[Given records — start]

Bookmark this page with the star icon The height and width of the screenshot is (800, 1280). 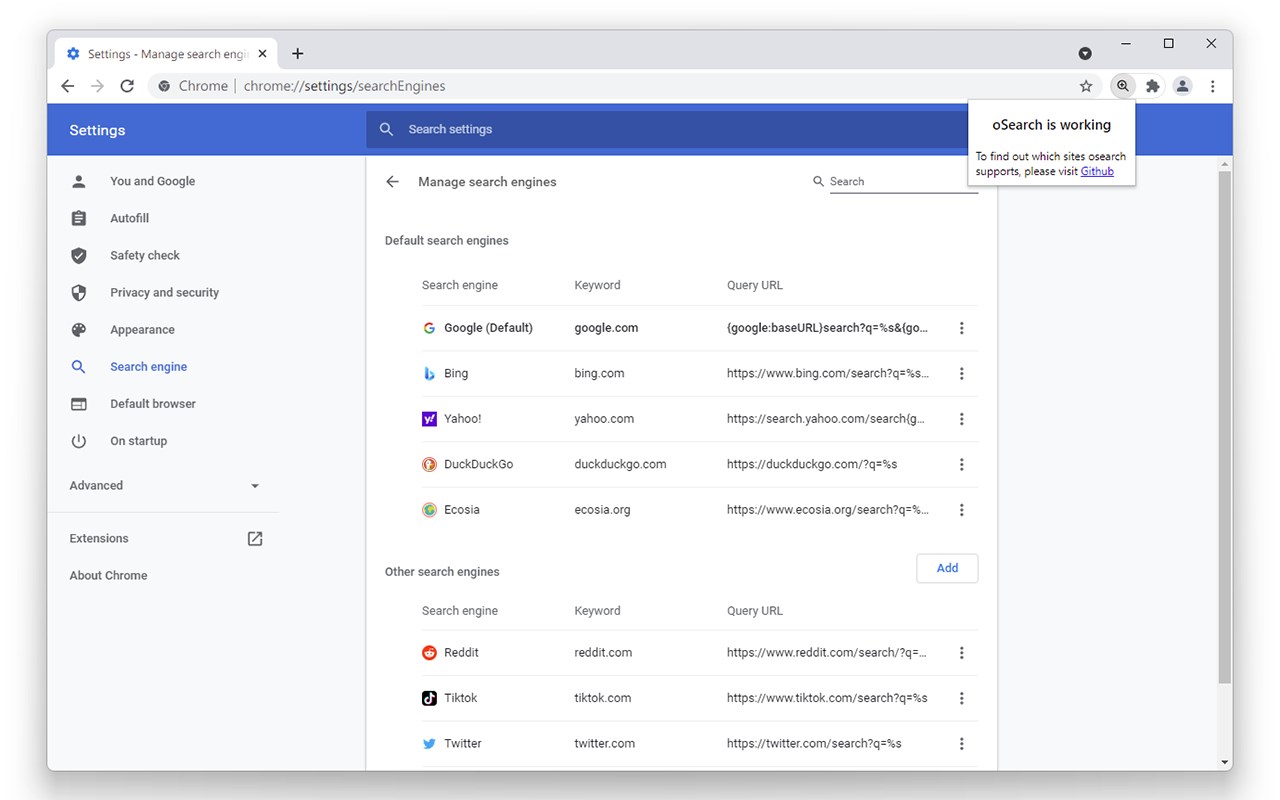click(x=1086, y=86)
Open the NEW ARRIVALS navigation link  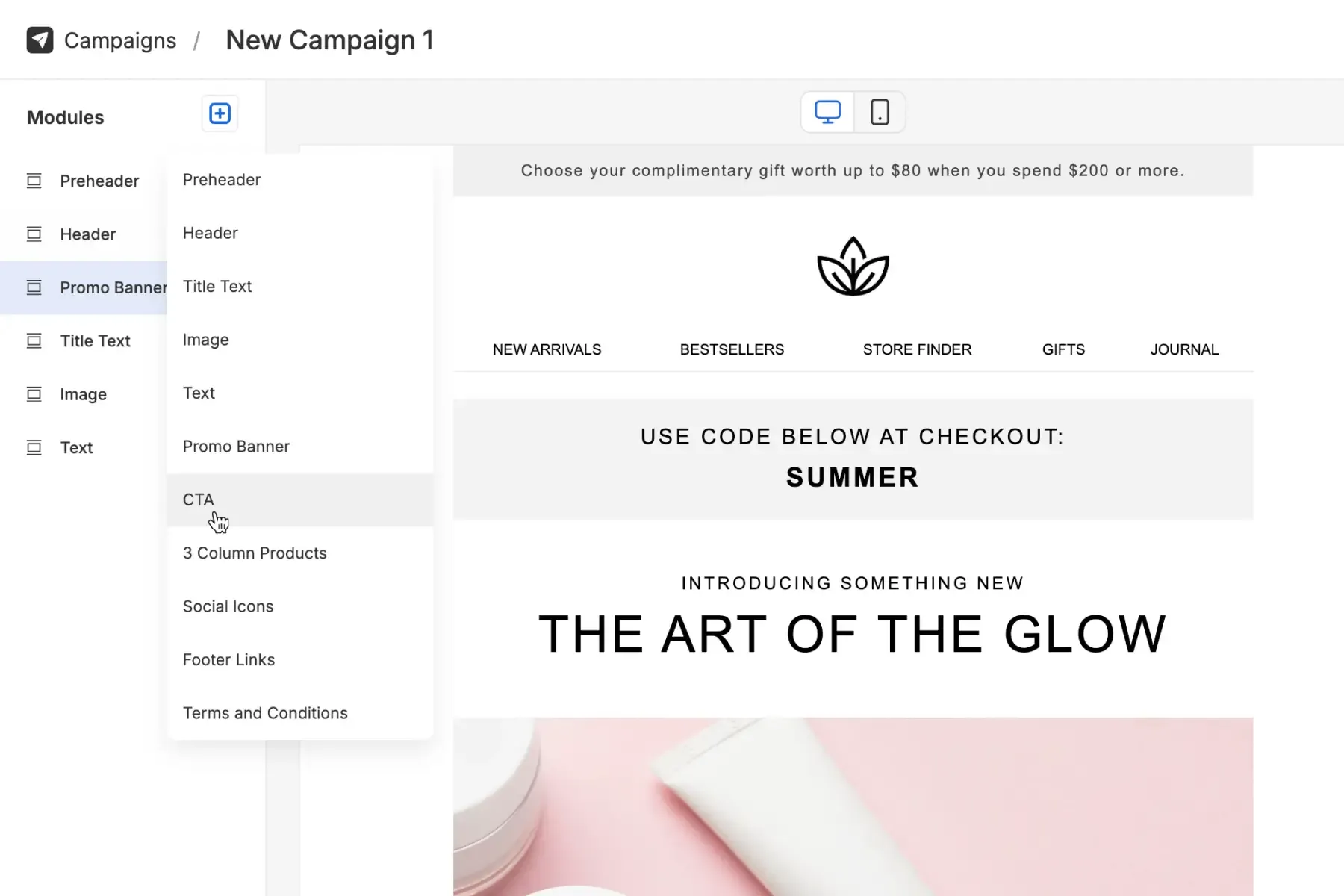[x=547, y=349]
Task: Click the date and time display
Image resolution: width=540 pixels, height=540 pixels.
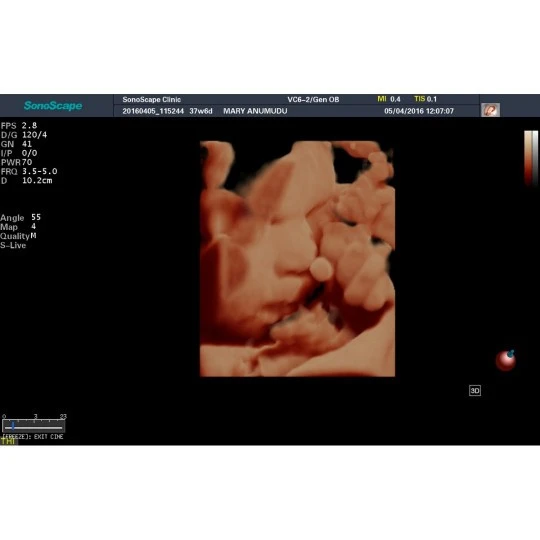Action: pyautogui.click(x=419, y=111)
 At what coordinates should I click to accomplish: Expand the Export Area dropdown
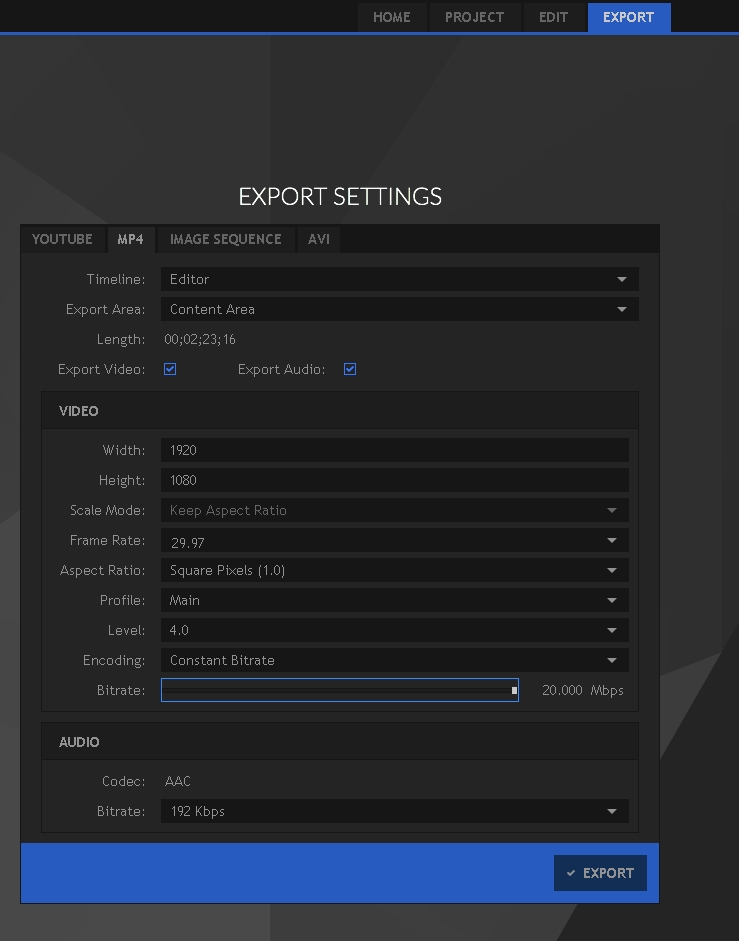[399, 309]

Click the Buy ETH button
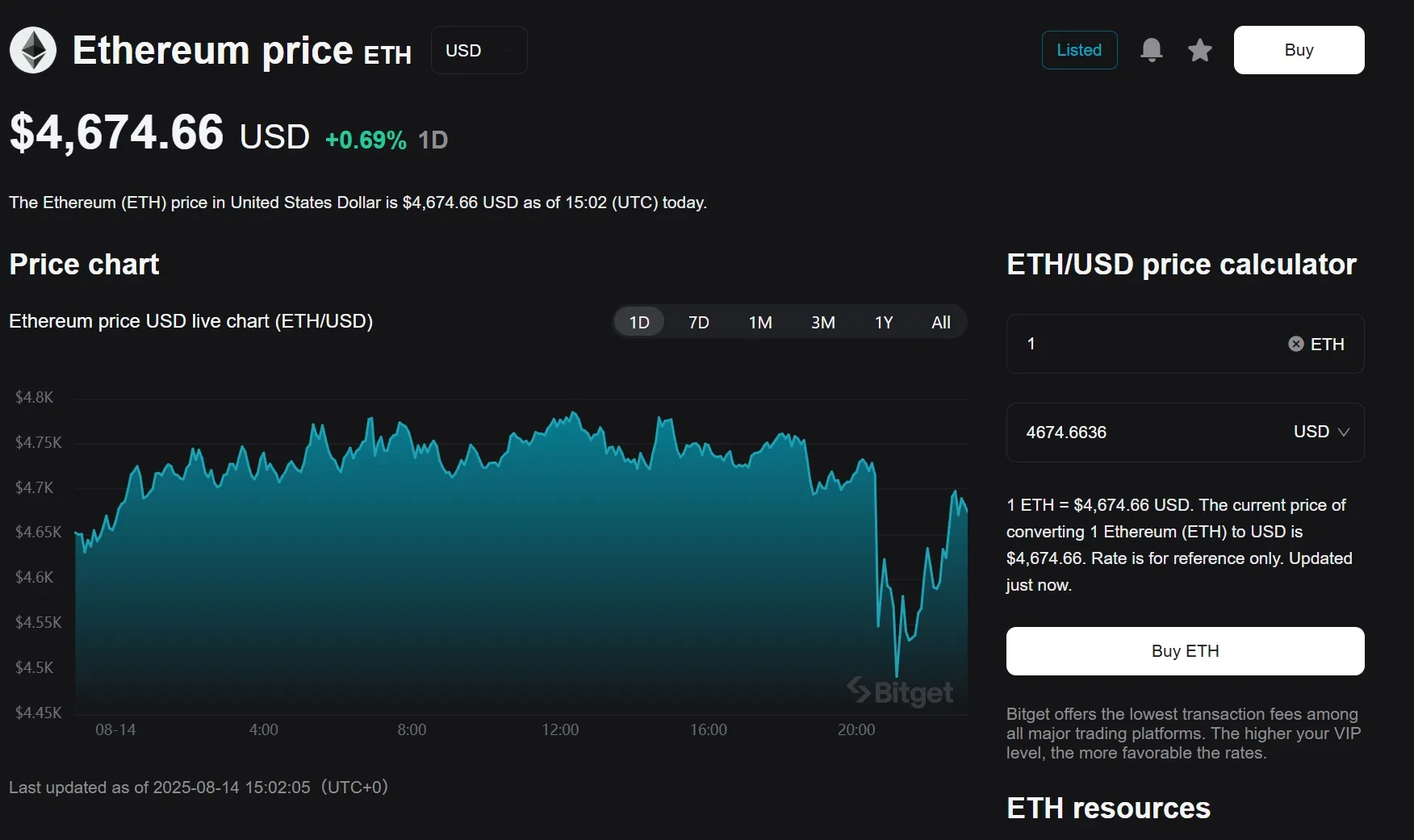(x=1185, y=651)
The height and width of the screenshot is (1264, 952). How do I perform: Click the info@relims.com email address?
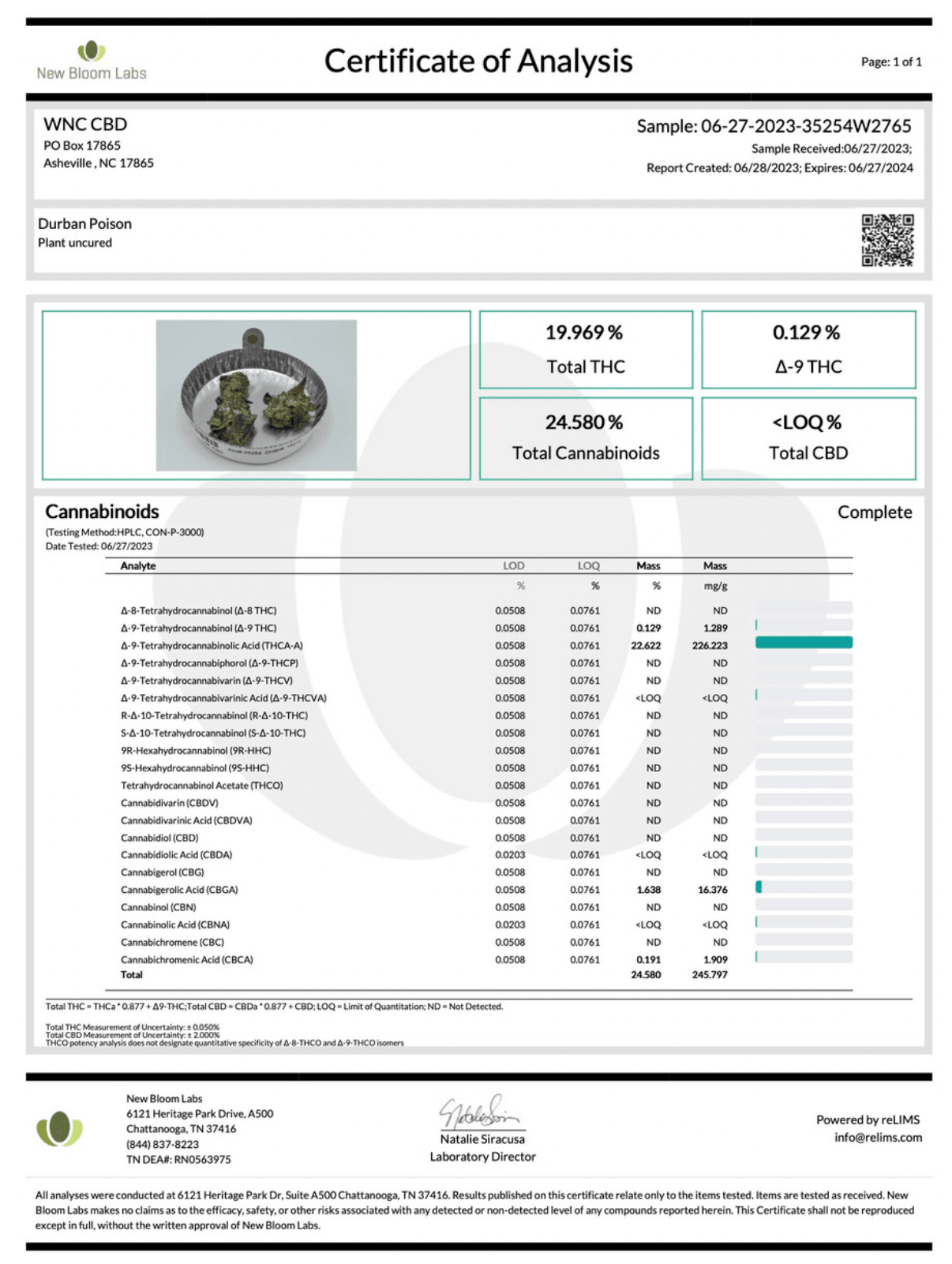(x=877, y=1137)
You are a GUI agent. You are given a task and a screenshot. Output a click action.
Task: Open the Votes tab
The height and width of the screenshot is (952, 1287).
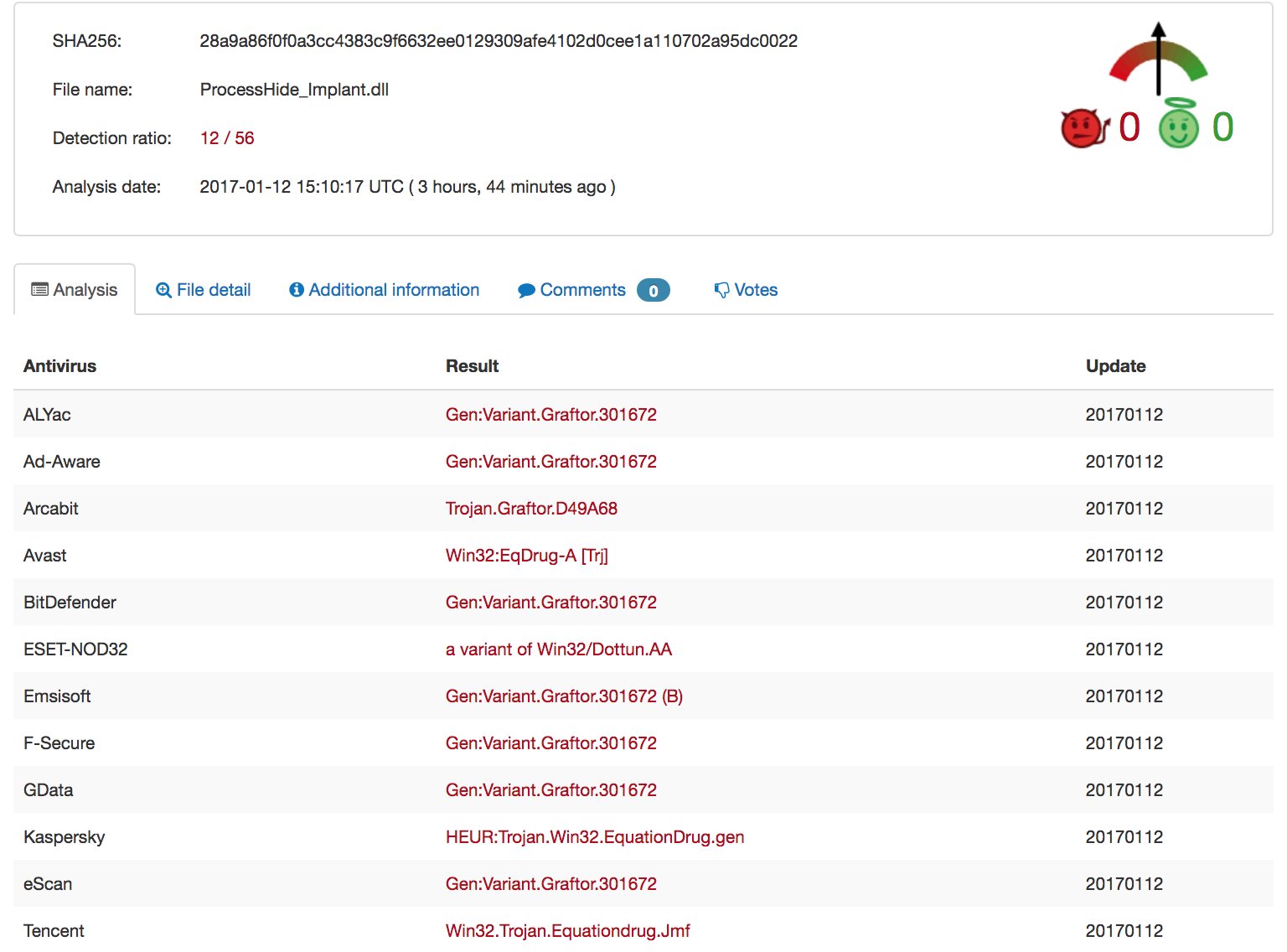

[Given records — finish]

### Assignment:
The lines to copy run from the line containing "You are a GUI" through the end of the data above; copy exactly those, minus the pictures.

### Problem solution:
You are a GUI agent. You are given a task and a screenshot. Output a click action.
Task: Open the Votes tab
The height and width of the screenshot is (952, 1287).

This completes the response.